Je savais aussi, pour l’avoir également vécu, qu’il existe (chez moi en tout cas) des périodes où ce besoin est exacerbé, d’autres où il se met en veilleuse.
Ce que je ne savais pas, c’est que mon incursion dans la burposphère allait me faire franchir un cran supérieur dans la dépendance.
Dépendance qui ne tient pas seulement au besoin de cracher ses émotions pour les partager, à l’attente fébrile des commentaires et à la surveillance des courbes d’audience ; dépendance surtout à la communauté qu’on a rejoint. Petit à petit, on accroche aux wagons de nouveaux liens, on noue quelques complicités puis les connexions se font, les burpeurs de mes burpeurs sont mes burpeurs, le réseau se densifie, et de quelques burps que l’on fréquente quotidiennement, on passe à la dizaine, et de la dizaine aux dizaines. Soixante treize, c’est énorme, soixante treize flux d’informations auxquels je suis abonné, soixante treize canaux me diffusant de l’information de différentes natures (cela va des sites à caractère professionnel aux sites hédonistes en passant par les informations politiques, les productions photographiques, les carnets de vie touchants…) à différents débits (de plusieurs dizaines de notes par jour à quelques unes par mois).
La différence, par rapport à ma dépendance « d’avant », c’est que si je ne me connecte pas pendant un jour, le lendemain, j’ai environ deux fois plus d’informations à lire et si j’attends deux jours je suis bon pour une triple dose de lecture.
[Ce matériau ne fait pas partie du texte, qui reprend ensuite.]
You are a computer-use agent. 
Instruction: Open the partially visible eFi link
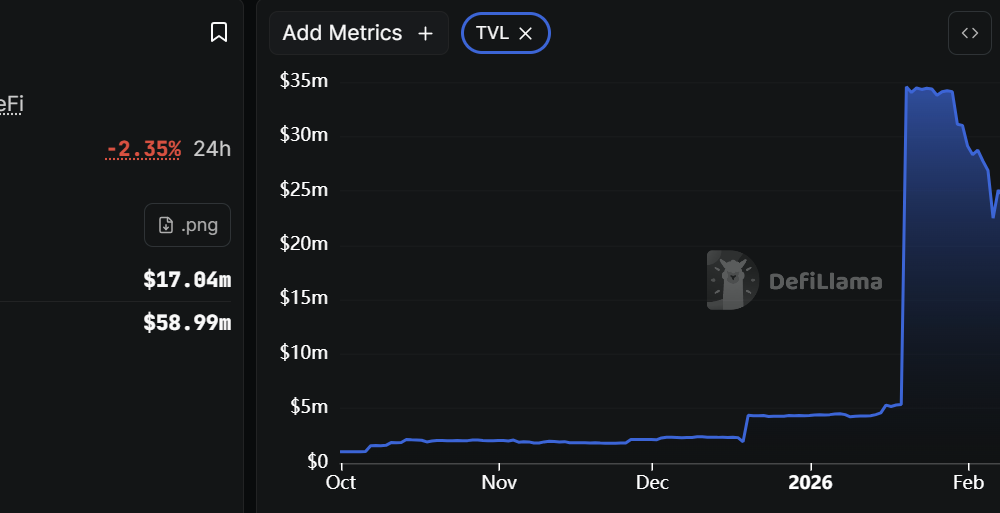point(11,104)

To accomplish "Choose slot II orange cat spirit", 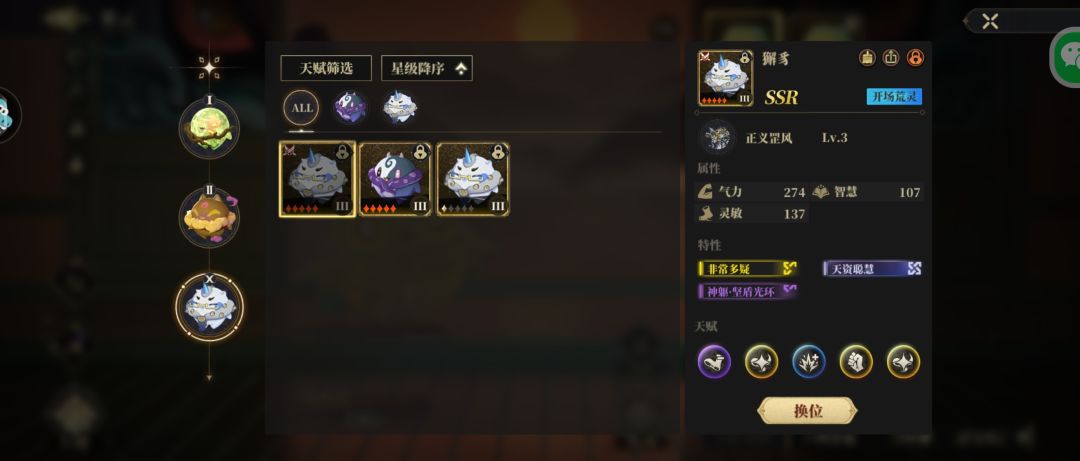I will [209, 218].
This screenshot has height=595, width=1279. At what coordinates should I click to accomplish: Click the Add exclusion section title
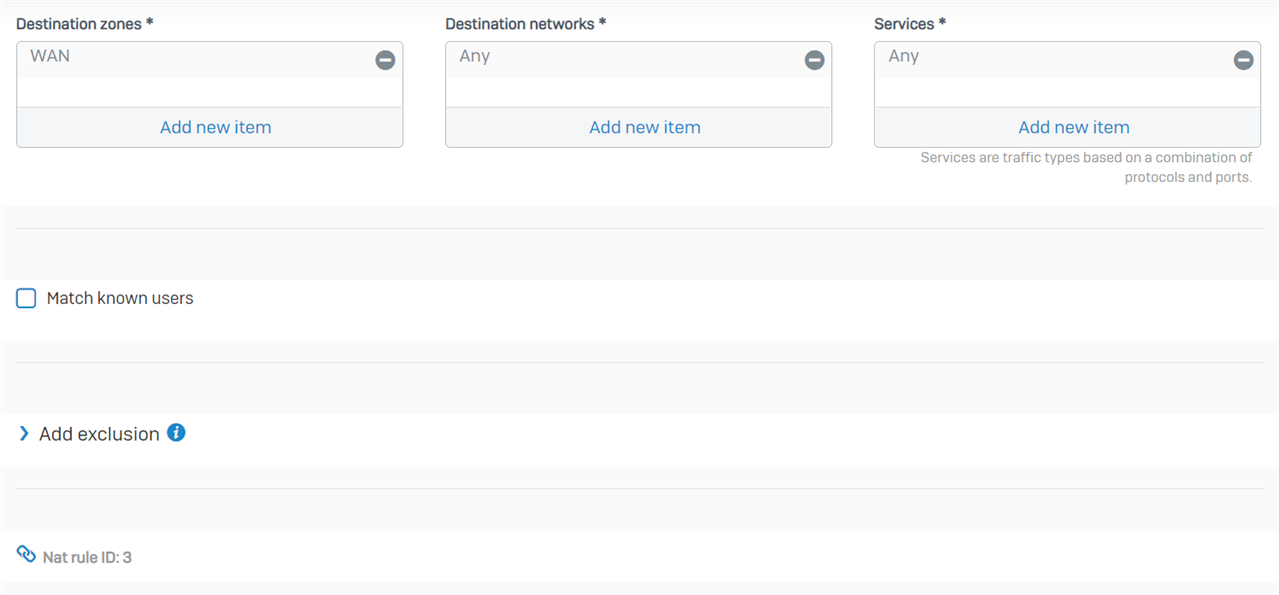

Je ne veux pas (plus ?) perdre une miette des états d’âme de ***, des élucubrations de *** ou des envies érotiques si finement mises en scène par ***.
L’abondance a quelque chose de vertigineux. Il arrive fréquemment qu’arrivé sur un burp qui me plaît, je clique sur les liens qui y sont proposés à la découverte et ils sont souvent eux-mêmes intéressants. Il m’arrive aussi de ne pas cliquer malgré la tentation, malgré le « il y a sûrement des textes bien écrits là-bas » qui me titille, parce que je me dis que la corne d’abondance n’a pas de limite et que je pourrais me noyer plus encore sous cet océan de mots. Face à cette offre pléthorique, semblable à l’avalanche de romans à la rentrée littéraire, on ne peut que faire le constat – un peu amer – que l’on ne peut pas tout lire et que l’on rate forcément des choses plus enrichissantes que celles dont on s’abreuve déjà.
Subitement débordé ces dernières semaines par le boulot que j’avais auparavant un peu délaissé, m’étant laissé porter par l’oisive promenade sur la toile qui grignotait mes journées de travail, je subis comme une crise de manque. Je me sens morose et aboulique. Je sais que raisonnablement la seule solution est de réduire ma dose quotidienne, de réussir à rendre moins impérieuse l’envie de découvrir l’actualité de mes burps préférés, de réaménager (rééquilibrer conviendrait mieux) dans mon emploi du temps la part que je réserve à mon travail, à ma famille, à mes amis, à mes loisirs et à Internet.
…
Cesser la fuite en avant et faire naître cette envie.
Illustration sonore : Like spinning plates, un morceau de Radiohead réinterprété au piano par Christopher O’Riley (extrait de son album True Love Waits, consacré uniquement à des reprises de Radiohead, un très bel album que je vous recommande chaudement).